HUGUMA

15K 1.6K 54
                                        

Kampung Huguma

Setelah perjuangan melewati jalanan yang curam, dan kawasan hutan yang membuat Dian garuk-garuk tangan dan kaki sejak tadi, akhirnya mereka sampai di kampung Huguma. Sebuah kawasan perkampungan yang ada di Kabupaten Yahukimo.

Gelap. Rupanya tidak ada listrik disana.

"Ada senter enggak sih?" tanya Dian dengan nada kesal, pasalnya sejak tadi dia sudah tersandung berulang kali.

Tito tersenyum. "Tenang saja, Dian.
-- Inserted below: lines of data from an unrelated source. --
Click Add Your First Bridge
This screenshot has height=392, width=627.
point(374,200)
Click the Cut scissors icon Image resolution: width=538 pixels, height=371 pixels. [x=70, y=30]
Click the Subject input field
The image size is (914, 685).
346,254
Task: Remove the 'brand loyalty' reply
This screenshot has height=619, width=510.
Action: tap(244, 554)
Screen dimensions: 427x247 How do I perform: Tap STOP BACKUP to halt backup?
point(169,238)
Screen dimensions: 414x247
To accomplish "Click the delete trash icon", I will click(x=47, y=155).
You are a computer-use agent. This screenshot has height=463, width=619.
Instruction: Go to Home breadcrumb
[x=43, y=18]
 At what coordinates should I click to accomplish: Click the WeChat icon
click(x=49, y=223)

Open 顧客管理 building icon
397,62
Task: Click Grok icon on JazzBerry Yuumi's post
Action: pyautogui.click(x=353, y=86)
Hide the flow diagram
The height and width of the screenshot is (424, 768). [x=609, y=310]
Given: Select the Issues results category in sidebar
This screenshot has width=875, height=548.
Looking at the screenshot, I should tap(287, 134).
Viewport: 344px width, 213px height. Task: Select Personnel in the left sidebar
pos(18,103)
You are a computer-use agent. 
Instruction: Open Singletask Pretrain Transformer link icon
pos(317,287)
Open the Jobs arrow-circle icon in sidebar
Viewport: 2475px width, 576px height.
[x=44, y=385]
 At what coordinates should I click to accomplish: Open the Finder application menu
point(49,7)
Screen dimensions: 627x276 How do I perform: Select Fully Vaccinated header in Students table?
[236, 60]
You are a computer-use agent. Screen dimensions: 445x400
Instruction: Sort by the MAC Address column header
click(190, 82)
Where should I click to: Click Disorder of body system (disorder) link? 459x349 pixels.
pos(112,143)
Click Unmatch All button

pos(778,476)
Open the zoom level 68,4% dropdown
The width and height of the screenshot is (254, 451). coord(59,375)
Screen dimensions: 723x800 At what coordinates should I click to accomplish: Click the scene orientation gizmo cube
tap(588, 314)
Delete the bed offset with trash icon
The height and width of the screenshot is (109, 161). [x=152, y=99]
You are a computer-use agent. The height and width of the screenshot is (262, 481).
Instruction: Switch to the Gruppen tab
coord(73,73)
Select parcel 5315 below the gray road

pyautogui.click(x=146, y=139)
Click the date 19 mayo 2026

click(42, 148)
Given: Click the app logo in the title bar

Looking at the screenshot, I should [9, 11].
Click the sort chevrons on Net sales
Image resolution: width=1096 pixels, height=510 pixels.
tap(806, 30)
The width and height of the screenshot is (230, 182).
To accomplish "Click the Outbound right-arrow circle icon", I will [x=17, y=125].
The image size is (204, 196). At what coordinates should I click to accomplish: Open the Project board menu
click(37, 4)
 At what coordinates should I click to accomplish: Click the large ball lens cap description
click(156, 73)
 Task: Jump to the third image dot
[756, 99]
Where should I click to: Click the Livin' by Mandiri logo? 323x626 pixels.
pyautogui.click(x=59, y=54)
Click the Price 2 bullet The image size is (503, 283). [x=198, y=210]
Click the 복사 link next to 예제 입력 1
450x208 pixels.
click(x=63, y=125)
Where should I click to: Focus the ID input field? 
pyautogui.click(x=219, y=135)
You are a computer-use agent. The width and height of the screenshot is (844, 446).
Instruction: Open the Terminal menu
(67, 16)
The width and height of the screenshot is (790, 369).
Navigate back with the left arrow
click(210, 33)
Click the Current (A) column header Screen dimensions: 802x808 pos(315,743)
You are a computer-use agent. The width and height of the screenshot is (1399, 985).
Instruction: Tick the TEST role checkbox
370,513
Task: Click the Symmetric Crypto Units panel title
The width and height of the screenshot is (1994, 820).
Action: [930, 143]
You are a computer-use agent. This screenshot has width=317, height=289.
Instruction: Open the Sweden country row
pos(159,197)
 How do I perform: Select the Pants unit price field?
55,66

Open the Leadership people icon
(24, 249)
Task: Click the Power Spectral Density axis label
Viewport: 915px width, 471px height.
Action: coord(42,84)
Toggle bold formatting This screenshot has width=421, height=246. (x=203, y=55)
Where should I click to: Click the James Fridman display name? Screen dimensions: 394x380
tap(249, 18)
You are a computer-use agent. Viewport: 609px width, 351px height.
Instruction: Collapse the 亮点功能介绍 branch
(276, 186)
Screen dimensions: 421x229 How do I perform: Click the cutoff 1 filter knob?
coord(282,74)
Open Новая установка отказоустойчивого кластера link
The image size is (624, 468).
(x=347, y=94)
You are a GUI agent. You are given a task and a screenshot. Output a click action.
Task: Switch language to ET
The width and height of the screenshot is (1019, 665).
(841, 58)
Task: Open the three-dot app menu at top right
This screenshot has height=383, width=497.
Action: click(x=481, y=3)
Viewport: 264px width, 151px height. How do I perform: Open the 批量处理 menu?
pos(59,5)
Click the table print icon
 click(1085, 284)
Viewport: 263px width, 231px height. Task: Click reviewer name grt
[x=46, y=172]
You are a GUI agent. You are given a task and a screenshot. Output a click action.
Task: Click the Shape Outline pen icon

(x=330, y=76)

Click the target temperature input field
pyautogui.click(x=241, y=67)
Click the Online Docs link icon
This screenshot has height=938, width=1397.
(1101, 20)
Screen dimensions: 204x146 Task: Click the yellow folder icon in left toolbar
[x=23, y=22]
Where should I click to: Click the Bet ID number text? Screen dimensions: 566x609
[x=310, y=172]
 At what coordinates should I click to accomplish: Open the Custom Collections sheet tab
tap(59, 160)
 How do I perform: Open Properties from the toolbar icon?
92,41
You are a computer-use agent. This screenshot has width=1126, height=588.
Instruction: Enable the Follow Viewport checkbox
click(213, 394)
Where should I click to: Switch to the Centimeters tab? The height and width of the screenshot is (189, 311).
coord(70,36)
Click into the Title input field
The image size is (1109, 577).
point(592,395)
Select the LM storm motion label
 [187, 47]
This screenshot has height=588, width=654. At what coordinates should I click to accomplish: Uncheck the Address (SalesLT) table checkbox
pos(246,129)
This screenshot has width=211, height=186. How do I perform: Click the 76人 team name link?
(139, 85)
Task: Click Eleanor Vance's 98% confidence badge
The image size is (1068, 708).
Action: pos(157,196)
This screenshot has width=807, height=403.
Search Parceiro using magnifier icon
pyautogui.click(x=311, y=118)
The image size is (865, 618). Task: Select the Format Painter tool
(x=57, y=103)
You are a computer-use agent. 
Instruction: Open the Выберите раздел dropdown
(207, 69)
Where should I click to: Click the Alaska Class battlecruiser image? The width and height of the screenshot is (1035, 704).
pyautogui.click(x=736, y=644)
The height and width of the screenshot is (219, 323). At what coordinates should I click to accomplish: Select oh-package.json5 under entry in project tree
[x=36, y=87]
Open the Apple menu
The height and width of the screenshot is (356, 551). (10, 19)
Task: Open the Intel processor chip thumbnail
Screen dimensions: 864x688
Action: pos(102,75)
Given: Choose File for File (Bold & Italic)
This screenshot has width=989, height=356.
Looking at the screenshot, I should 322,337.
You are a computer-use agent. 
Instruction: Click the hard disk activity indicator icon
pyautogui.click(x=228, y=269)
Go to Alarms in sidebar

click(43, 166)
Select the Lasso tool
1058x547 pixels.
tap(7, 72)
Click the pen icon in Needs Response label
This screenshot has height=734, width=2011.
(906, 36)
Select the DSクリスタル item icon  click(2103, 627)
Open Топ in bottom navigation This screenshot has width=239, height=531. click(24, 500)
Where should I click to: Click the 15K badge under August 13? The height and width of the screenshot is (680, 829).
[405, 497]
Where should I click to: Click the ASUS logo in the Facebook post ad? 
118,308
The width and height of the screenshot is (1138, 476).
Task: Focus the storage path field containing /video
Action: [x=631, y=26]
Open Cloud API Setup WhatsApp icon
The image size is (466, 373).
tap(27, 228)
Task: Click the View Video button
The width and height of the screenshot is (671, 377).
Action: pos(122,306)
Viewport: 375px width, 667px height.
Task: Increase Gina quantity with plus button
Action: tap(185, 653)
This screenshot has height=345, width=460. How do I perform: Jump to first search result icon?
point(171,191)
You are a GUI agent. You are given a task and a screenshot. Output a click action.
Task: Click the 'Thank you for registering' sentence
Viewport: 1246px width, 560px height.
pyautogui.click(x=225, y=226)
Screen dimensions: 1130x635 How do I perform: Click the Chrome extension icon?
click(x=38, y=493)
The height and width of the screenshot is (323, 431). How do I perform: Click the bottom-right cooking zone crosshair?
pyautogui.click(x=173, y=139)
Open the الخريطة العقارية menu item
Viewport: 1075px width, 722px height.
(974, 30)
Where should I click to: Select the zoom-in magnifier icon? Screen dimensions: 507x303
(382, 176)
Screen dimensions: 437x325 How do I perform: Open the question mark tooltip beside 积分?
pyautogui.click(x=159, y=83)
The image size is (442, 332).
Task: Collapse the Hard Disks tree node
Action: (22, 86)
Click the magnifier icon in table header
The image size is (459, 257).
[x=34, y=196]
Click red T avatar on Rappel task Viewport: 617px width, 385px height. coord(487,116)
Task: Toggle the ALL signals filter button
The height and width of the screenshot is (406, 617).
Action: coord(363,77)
Insyaallah di depan ada orang."

Dian memutar bola mata malas. "Insyaallah lo itu versi Indonesia atau versi Arab?"

Wawan malah hampir terbahak. "Eh, Dian? Arti Insyaallah itu, bila Allah berkehendak. Bagi Muslim, itu lebih tinggi dari kalimat pasti, bukan menunjukkan ketidakpastian."

Dian ber'oh'ria. Dia baru tahu, karena tradisi di kampusnya menggunakan kata, Insyaallah berarti untuk sesuatu yang masih diragukan.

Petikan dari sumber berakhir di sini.